I have trained and tested a random forest model in R using tidymodels. Now i want to use the same model to predict a completely new dataset (not the training dataset).
For example Julia silge, had explained the steps to train, test and evaluate a model in this blog post : Juliasilge's palmer penguins. I wanted to apply this model on a completely new dataset with same columns (except the prediction column(here sex))
Can anyone help me with the code for predicting on a new dataset.
I can explain what i have tried with a sample dataset
library(palmerpenguins)
penguins <- penguins %>%
filter(!is.na(sex)) %>%
select(-year, -island)
#Selecting the fitst 233 rows for training and testing
penguins_train_test<-penguins[1:233,]
#Splitting few other rows out of the parent data and assume that this is the new dataset which needs a prediction (not testing).
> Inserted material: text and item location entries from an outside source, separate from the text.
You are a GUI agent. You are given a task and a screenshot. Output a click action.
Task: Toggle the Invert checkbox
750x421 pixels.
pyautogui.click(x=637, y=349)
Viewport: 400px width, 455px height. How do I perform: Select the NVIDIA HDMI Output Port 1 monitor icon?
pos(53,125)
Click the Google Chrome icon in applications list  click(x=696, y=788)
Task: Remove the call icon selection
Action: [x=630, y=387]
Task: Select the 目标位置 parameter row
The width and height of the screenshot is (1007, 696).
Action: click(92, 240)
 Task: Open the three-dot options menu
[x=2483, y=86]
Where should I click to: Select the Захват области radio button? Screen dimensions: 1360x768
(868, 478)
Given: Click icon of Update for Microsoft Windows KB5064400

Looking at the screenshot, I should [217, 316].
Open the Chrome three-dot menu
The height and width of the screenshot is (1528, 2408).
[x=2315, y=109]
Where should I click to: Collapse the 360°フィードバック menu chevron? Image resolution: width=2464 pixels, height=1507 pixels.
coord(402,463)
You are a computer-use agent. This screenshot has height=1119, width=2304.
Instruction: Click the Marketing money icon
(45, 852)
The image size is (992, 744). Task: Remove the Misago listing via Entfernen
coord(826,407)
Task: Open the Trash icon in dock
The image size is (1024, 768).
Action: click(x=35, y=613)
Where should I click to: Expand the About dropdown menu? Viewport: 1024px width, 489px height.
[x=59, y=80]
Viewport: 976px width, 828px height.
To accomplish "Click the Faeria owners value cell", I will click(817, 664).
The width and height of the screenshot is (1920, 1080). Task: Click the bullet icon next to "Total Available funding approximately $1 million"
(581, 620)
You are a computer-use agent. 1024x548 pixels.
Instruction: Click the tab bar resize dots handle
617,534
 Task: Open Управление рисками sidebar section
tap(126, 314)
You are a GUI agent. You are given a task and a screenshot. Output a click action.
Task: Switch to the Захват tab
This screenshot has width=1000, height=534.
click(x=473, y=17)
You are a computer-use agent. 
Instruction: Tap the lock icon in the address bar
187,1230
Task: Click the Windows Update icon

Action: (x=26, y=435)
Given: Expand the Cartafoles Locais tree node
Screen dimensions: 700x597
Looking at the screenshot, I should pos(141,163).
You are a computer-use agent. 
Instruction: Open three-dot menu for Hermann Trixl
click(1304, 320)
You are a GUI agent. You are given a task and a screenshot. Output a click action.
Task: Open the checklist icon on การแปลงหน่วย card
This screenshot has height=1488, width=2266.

Hence for this assumption, I had removed the column named "Sex", which needs to be predicted by fitting the model (not testing)
penguins_newdata<-penguins[233:333,-6]
set.seed(123)
penguin_split <- initial_split(penguins_train_test, strata = sex)
penguin_train <- training(penguin_split)
penguin_test <- testing(penguin_split)
creating the model specifications.
rf_spec <- rand_forest() %>%
set_mode("classification") %>%
set_engine("ranger")
penguin_wf <- workflow() %>%
add_formula(sex ~ .)
Applying to the test data
penguin_final <- penguin_wf %>%
add_model(rf_spec) %>%
last_fit(penguin_split)
collect_metrics(penguin_final)
Similarly applying to the new dataset "penguins_newdata"
penguins_newdata
penguin_wf %>%
add_model(rf_spec) %>%
fit(penguins_newdata)
The result i got is the following error
Error: The following outcomes were not found in `data`: 'sex'.
I tried this way too
fit(penguin_wf, penguins_newdata)
This is thee error i got
Error: The workflow must have a model. Provide one with `add_model()`.
Thank you in advance.